:: EXERCISE DATA
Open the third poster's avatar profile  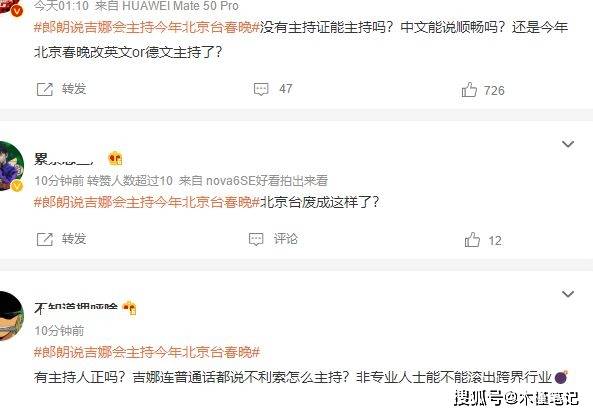(x=11, y=316)
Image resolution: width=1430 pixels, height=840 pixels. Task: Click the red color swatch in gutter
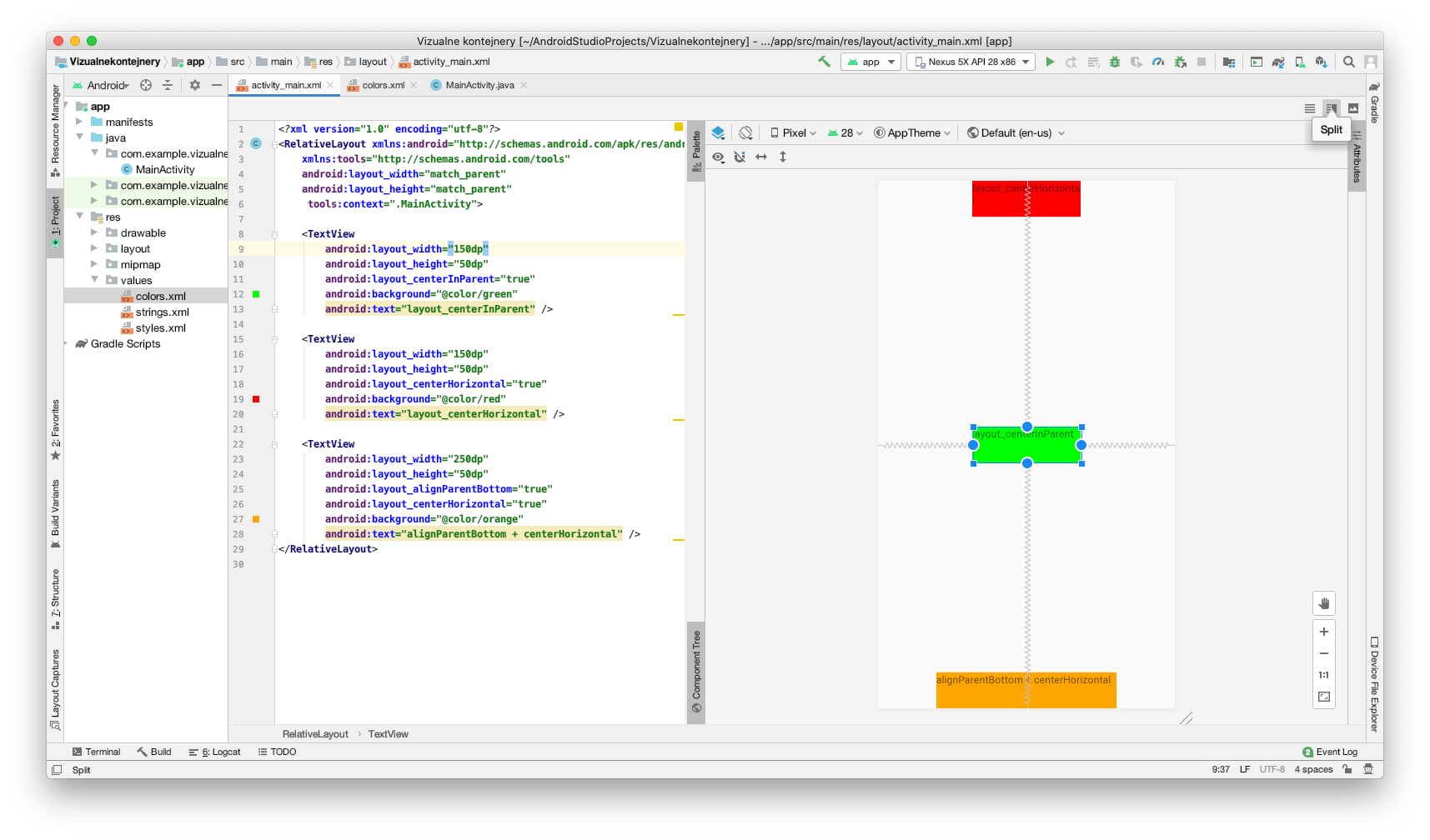point(256,399)
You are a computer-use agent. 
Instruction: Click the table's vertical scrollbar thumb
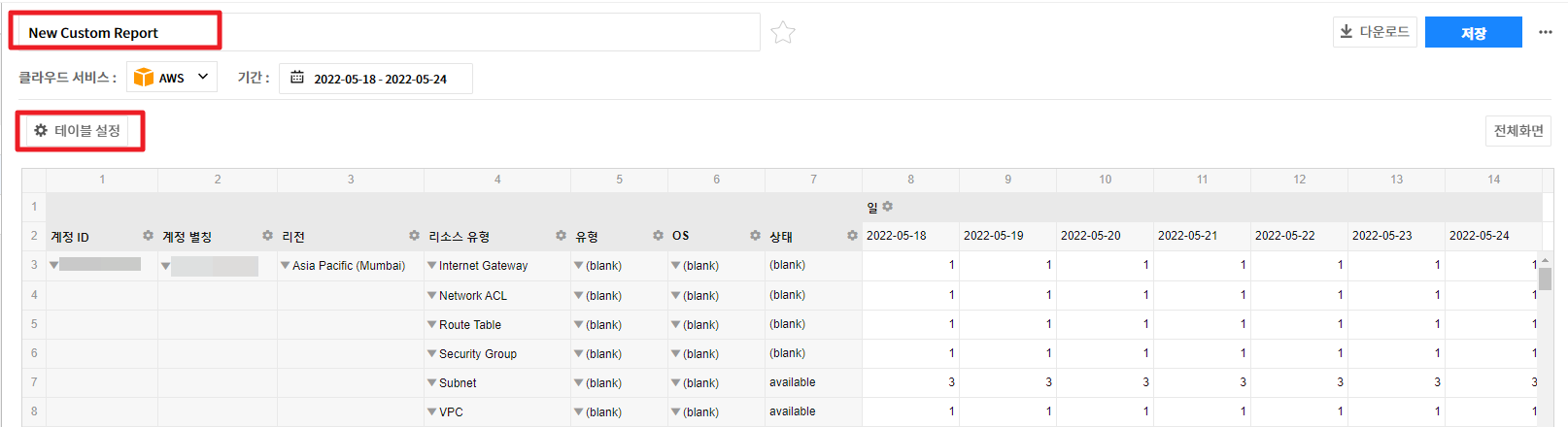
::::
**PROBLEM REQUIREMENTS**
Exclude the pictures from the copy. Retype exactly the lines running from the one containing "Image resolution: width=1430" through the last line of the listing.

**RESULT**
Image resolution: width=1430 pixels, height=840 pixels. Task: Click the red color swatch in gutter
point(256,399)
You are a computer-use agent. 
Instruction: Click the table's vertical scrollbar thumb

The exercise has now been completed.